Fine-tuning BERT with multiple classification heads

I need to train a model that has the same backbone such as BERT as a feature extractor and use multiple classification heads. This scenario is similar to multi-task learning but all the tasks are classification tasks so I will need multiple classification heads. does anyone have any similar notebook code that I can start with?

HI SaraAmd, I’m looking at doing something very similar. I currently have ~15 classification models that all use the same language model. I have a feeling that I will have to write my own forward() function in the end. I’m curious if you made any progress, and if so, I was wondering if you could provide me some wisdom on the subject. I’m wondering if I need to re-train all of these models at the same time, or if I can extract the classification heads from my existing models and pack them together into a new model with a custom forward() function.
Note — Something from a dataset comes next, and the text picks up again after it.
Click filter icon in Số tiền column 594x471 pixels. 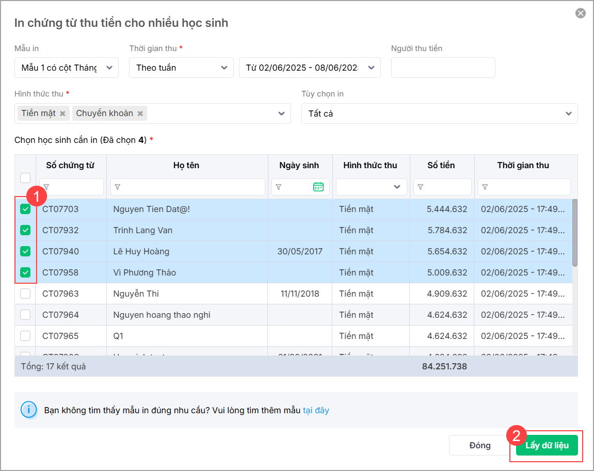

If you found any existing literature that could put me on the right path, that’d be awesome too :slight_smile:

Hi, Unfortunately, I haven’t made any progress and I haven’t found any literature. But I also assume that the forward function needs to be implemented as well as the loss function for each classification head (all will have cross entropy but how I am not sure). We can brainstorm together to move forward. My goal is to have one BERT model as the feature extractor and then add n-number of classification heads on top of it to train the model is this your goal as well? I feel like you want to train different models separately.

Yes that is exactly my goal. Currently I am just barely able to fit most of my models onto my GPU at inference time, but the goal will be to have a smaller footprint on my GPU so that I can process data in batches instead. I don’t mind writing the forward function, I will likely begin tinkering with it next week. I just need to figure out how to extract the classification heads and pickle them so that I can import them into one large model.

As I mentioned, I have all my models trained separately already :slight_smile: But if someone has pre-written code to do multi-head training all at once, I don’t mind re-training if it means re-using code. I’m happy either way. I’ll share code with you as soon as I start putting pen to paper.